- _Brief_
Within the listing below, how many lines contain "Short"? Only the number is wanted.

- _Source information_
==================================================
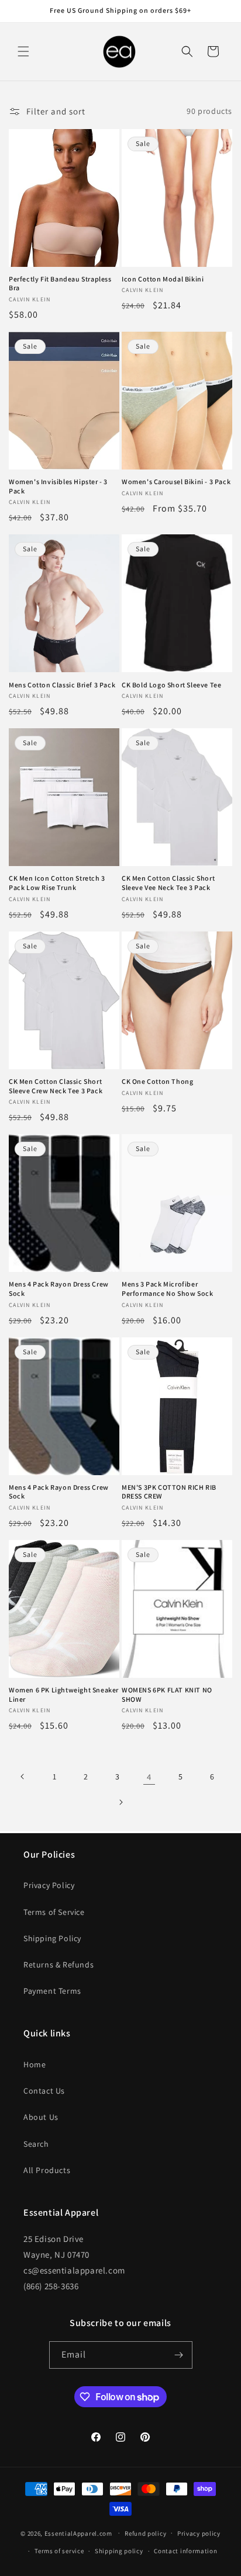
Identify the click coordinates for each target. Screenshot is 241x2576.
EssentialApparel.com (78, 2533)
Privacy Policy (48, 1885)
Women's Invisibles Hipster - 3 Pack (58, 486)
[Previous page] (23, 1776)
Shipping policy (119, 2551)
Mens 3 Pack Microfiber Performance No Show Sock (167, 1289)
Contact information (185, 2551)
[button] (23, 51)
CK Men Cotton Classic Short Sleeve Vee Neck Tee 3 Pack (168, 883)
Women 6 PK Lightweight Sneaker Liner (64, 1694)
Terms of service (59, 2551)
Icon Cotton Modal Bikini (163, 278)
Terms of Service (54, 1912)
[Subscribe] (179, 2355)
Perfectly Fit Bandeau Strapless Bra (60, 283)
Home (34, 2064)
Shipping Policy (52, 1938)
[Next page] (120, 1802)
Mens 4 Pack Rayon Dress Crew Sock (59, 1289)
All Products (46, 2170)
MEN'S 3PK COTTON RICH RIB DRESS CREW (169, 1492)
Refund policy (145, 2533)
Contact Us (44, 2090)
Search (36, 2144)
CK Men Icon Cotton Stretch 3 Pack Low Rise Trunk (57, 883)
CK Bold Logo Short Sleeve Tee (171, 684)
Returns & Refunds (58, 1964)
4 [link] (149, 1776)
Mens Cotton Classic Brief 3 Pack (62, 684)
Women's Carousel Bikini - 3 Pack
==================================================
- _Response area_
2